(ENTRIES PROVIDED begins)

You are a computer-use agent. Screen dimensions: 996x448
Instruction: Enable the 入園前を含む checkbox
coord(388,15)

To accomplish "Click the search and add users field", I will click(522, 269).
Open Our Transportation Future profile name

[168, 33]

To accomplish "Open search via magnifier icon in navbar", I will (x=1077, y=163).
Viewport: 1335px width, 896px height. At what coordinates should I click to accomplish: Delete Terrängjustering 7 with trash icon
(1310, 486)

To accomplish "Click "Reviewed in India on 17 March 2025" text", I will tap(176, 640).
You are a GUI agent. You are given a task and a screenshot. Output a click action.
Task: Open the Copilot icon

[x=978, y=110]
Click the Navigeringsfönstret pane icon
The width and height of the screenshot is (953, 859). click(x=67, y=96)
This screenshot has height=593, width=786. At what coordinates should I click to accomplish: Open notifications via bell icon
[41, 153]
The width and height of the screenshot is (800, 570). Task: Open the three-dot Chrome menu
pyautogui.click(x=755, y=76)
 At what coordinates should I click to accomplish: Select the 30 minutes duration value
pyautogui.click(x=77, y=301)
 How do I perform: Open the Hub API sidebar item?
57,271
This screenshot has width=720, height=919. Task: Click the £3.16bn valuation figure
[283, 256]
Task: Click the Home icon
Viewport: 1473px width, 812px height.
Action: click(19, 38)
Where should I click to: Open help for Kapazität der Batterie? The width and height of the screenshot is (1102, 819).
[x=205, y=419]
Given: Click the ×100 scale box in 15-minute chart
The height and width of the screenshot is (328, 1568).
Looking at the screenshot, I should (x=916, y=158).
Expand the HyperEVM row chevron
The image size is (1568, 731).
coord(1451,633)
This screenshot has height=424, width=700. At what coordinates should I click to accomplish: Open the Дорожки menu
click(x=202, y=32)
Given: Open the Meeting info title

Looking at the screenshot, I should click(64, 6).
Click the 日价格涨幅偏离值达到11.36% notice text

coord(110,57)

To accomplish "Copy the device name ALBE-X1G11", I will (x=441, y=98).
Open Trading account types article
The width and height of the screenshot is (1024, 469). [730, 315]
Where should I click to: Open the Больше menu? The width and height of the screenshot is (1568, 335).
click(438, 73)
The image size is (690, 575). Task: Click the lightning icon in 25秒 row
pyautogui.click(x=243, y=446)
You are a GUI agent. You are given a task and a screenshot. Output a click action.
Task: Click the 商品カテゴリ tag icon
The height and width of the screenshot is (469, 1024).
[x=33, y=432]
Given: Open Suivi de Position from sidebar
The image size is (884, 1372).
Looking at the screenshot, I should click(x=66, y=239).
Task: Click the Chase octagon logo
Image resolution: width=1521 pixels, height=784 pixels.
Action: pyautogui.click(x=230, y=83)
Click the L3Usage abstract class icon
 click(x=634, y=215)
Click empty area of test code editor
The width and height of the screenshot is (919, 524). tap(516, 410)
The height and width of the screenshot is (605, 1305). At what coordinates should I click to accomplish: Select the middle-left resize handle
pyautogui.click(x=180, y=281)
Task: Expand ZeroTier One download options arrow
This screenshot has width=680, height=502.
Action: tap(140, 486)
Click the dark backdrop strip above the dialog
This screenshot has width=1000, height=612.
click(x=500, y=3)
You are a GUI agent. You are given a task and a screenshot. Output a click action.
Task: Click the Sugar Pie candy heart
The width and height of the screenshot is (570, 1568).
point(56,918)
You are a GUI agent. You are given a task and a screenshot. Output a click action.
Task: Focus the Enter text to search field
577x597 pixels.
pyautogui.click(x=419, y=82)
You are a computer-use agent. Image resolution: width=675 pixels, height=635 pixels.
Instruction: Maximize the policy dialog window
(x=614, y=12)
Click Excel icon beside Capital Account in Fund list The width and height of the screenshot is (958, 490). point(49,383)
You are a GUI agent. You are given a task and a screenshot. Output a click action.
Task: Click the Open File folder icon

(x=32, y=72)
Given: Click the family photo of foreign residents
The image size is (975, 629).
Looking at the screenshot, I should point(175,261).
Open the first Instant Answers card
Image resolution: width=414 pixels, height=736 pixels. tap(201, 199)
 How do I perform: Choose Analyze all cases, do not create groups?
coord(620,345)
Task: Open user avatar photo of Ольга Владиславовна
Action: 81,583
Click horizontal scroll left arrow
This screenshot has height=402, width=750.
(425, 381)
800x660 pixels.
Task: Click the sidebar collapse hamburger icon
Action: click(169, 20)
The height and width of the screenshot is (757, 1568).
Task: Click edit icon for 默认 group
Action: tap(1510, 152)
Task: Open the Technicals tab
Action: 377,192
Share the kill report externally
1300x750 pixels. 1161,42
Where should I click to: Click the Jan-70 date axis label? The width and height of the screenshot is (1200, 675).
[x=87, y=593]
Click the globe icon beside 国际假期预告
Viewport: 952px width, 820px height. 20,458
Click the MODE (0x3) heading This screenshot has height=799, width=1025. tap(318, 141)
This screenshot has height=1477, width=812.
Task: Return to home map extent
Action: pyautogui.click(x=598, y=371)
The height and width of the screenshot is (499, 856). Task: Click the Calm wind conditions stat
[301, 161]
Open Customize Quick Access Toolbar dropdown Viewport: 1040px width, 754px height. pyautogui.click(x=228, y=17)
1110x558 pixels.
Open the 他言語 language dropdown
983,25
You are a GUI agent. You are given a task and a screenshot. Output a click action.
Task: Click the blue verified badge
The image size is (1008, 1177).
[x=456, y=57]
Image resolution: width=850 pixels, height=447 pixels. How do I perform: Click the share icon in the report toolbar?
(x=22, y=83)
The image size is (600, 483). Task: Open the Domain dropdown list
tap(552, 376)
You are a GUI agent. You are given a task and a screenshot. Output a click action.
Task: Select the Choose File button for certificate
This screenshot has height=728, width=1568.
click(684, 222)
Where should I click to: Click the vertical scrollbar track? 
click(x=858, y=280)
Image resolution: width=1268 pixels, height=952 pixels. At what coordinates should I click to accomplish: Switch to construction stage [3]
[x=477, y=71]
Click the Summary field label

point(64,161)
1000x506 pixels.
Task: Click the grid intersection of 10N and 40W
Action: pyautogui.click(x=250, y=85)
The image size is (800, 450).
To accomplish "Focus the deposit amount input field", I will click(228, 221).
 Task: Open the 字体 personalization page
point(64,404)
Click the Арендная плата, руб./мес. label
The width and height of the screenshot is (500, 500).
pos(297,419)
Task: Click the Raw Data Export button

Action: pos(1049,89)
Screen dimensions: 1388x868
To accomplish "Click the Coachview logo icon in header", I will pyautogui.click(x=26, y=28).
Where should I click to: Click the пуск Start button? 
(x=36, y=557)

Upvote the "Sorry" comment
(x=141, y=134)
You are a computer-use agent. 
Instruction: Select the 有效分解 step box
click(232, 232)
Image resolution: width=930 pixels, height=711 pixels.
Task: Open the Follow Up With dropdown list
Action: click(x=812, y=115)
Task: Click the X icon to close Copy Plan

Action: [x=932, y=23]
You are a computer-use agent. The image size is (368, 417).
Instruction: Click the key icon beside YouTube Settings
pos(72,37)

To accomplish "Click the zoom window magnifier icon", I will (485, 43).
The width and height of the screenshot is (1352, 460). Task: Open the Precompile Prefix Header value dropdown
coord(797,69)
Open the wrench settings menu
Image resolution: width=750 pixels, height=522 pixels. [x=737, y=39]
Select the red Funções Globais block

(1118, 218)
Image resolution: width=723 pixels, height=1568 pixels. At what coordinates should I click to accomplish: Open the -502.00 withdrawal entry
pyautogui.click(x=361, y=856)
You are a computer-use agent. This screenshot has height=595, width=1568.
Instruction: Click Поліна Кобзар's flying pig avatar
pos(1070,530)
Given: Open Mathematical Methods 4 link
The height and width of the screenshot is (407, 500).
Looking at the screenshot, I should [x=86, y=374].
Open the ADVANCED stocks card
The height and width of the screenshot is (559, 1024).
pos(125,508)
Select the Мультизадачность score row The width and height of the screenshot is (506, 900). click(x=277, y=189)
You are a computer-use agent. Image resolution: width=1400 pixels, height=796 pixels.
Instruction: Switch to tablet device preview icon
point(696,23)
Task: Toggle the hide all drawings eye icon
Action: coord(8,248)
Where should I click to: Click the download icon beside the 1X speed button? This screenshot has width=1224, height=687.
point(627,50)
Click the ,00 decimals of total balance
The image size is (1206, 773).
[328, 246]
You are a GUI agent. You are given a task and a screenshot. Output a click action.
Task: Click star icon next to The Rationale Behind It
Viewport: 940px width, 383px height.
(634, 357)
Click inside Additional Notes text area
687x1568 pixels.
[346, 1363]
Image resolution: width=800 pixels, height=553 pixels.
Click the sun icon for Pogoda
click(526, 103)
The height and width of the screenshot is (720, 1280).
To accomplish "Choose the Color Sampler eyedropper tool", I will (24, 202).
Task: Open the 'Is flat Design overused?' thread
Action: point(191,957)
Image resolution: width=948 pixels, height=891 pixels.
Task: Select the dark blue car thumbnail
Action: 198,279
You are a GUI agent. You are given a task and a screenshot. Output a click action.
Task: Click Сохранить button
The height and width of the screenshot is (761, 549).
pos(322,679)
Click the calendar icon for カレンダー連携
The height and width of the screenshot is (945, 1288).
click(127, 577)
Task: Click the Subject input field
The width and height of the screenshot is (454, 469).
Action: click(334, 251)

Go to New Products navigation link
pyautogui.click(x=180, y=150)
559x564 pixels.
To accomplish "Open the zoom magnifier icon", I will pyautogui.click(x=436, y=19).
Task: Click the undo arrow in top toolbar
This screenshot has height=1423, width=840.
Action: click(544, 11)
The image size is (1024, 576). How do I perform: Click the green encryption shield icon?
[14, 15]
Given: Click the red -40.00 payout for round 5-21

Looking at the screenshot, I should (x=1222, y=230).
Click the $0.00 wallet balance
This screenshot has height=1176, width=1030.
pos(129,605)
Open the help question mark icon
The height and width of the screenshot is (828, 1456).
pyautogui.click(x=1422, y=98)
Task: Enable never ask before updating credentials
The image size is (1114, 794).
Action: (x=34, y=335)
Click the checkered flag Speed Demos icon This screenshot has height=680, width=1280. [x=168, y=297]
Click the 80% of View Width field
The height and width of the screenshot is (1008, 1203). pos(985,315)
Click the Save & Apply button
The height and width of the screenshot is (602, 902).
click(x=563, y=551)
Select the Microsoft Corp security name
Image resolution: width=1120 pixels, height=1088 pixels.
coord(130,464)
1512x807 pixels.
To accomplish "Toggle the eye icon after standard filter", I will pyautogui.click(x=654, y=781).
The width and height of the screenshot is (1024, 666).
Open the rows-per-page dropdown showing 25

(ENTRIES PROVIDED ends)

▶ _AIM OF THE EXERCISE_
Which lines of the records above contain the word "computer"? Show each of them.

▶ _ANSWER BELOW_
You are a computer-use agent. Screen dimensions: 996x448
You are a computer-use agent. Image resolution: width=675 pixels, height=635 pixels.
You are a computer-use agent. 
You are a computer-use agent. The image size is (368, 417).
You are a computer-use agent. This screenshot has height=595, width=1568.
You are a computer-use agent. Image resolution: width=1400 pixels, height=796 pixels.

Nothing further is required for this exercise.